**YOUR TASK**
Please swap "battery indicator" for "charge indicator" in the lines between the one holding "Select the circled number 7" and the one holding "Looking at the screenshot, I should (46, 136).", inclusive. Return only those lines, with nothing else changed.

**GIVEN RECORDS**
-=-=-
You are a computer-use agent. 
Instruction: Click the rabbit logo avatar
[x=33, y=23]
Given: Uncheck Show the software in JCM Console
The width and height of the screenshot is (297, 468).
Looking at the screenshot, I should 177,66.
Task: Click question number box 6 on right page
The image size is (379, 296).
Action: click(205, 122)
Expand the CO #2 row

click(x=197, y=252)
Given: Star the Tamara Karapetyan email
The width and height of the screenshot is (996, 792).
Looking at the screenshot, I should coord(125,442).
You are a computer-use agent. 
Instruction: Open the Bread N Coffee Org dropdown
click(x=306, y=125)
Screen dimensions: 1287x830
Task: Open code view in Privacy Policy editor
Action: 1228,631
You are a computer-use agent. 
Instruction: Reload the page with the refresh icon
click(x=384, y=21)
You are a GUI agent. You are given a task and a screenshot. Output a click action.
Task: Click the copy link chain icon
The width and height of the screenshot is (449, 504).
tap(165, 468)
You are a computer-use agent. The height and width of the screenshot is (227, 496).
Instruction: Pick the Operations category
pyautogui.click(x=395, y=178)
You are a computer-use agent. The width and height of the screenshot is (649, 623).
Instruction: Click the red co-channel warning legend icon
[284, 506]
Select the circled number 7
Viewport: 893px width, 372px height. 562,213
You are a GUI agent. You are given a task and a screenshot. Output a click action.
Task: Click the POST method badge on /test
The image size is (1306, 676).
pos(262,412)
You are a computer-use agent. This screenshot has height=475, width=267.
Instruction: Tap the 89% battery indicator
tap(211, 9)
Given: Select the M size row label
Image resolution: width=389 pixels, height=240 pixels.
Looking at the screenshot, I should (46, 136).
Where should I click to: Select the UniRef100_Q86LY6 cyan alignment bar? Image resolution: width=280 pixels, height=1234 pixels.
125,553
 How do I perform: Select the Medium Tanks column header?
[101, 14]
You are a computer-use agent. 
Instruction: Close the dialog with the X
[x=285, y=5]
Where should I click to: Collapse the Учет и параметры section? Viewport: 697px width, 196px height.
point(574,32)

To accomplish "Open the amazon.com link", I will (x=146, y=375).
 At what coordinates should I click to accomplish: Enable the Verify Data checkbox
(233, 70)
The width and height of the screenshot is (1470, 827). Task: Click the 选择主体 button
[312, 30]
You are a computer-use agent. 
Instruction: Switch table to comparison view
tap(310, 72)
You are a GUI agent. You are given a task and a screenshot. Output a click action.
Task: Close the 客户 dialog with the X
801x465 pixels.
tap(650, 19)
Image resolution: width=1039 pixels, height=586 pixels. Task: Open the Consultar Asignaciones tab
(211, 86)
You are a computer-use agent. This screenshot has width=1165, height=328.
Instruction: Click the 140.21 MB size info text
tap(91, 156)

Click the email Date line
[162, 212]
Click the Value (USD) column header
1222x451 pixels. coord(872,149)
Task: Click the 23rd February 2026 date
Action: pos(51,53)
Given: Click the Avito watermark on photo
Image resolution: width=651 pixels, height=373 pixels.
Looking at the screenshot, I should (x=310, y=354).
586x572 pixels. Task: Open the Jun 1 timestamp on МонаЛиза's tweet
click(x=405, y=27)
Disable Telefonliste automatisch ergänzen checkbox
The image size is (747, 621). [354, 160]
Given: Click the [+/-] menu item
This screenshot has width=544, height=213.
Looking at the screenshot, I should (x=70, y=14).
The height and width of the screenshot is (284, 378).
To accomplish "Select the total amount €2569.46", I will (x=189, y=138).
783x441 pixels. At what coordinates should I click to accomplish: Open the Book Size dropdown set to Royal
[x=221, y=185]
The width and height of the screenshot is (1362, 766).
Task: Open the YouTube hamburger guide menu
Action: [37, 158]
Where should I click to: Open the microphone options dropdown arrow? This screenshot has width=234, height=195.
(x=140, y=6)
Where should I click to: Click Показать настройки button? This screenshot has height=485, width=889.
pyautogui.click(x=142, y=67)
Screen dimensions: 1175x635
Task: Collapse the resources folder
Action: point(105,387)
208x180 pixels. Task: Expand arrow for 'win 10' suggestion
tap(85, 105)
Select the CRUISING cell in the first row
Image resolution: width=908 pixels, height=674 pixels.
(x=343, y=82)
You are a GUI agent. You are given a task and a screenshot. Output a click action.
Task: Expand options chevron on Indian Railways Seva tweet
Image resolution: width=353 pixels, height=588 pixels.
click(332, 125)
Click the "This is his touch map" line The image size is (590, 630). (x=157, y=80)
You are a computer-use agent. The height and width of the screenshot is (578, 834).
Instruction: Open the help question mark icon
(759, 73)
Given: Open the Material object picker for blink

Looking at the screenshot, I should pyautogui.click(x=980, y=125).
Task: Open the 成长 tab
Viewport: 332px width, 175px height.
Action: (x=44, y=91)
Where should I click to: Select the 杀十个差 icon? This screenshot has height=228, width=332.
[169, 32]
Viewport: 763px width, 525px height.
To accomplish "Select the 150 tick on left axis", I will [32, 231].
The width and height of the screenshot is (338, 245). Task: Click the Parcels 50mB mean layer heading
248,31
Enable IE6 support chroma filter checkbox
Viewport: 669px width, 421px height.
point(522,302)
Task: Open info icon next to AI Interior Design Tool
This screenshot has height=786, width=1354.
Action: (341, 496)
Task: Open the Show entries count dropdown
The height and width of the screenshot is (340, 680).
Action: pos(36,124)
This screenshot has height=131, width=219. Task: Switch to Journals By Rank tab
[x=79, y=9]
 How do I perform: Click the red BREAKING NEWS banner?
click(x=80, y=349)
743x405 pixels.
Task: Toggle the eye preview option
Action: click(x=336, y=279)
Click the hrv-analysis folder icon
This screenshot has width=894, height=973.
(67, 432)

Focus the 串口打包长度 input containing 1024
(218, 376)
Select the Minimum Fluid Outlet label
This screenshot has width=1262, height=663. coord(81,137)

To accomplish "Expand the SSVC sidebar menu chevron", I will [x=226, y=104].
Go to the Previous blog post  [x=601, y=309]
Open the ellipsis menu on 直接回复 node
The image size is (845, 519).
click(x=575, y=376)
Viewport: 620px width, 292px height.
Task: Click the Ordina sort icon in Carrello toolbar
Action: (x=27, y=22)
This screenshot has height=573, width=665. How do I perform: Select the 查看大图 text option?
-=-=-
**TASK ANSWER**
Select the circled number 7
Viewport: 893px width, 372px height. 562,213
You are a GUI agent. You are given a task and a screenshot. Output a click action.
Task: Click the POST method badge on /test
The image size is (1306, 676).
pos(262,412)
You are a computer-use agent. This screenshot has height=475, width=267.
Instruction: Tap the 89% charge indicator
tap(211, 9)
Given: Select the M size row label
Image resolution: width=389 pixels, height=240 pixels.
Looking at the screenshot, I should (46, 136).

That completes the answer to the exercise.